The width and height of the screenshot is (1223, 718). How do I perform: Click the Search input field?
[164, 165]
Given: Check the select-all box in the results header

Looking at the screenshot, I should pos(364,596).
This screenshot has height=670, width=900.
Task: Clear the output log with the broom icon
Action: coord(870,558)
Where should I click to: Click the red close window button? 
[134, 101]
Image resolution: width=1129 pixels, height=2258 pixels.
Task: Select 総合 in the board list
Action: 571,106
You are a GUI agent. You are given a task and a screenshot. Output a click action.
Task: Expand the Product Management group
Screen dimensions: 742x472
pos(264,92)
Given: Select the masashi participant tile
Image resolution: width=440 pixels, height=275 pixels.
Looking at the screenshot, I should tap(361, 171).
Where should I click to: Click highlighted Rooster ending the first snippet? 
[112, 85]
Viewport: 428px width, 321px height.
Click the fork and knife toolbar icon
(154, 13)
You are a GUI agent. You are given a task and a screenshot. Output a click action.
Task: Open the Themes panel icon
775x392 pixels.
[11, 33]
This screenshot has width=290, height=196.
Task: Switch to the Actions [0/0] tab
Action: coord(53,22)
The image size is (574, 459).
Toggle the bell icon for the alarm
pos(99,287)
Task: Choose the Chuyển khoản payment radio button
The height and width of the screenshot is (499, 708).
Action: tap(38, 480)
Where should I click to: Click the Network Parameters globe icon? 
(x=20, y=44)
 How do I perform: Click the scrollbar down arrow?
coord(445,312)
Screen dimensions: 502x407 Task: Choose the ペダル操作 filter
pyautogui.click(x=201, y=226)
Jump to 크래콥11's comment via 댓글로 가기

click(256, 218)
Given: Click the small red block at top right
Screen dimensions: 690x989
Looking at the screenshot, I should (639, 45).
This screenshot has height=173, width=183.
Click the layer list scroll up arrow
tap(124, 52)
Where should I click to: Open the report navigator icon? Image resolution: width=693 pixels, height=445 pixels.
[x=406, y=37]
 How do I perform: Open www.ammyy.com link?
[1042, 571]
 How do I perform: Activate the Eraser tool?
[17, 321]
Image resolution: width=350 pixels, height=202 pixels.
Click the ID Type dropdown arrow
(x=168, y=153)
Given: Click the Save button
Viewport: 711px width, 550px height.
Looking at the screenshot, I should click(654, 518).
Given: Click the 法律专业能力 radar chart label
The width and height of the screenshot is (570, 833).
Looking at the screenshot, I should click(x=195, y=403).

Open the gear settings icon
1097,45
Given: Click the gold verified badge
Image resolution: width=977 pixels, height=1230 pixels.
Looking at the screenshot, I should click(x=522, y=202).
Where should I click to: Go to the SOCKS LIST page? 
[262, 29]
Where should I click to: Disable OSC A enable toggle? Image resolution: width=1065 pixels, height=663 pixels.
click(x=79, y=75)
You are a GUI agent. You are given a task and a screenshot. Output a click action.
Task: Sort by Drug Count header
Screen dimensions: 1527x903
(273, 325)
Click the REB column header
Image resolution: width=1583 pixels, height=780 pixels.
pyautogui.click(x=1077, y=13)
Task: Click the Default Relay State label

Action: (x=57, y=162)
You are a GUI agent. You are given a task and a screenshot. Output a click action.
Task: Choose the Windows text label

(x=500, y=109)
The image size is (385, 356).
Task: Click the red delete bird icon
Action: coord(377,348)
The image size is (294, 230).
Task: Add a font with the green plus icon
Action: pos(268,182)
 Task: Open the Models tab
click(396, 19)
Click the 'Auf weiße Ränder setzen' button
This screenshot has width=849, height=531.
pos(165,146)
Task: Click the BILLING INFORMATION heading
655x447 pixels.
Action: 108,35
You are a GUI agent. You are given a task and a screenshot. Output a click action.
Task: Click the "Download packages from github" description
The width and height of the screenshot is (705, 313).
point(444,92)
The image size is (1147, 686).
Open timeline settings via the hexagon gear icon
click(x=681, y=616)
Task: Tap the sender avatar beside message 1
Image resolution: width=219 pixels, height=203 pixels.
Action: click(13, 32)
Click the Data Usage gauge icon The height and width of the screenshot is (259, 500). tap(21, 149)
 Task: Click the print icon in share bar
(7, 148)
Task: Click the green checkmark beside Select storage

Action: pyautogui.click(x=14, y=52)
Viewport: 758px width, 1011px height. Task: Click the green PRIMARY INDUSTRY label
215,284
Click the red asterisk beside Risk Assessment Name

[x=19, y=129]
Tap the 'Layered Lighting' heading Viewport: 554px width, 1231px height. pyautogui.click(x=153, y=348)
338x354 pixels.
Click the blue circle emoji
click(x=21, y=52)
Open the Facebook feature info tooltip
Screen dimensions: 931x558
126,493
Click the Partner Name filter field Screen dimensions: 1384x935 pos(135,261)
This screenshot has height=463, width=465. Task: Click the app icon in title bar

*Task description*:
Tally how many lines of the listing above include the string "heading", and report that figure by itself.

*Completed task*:
2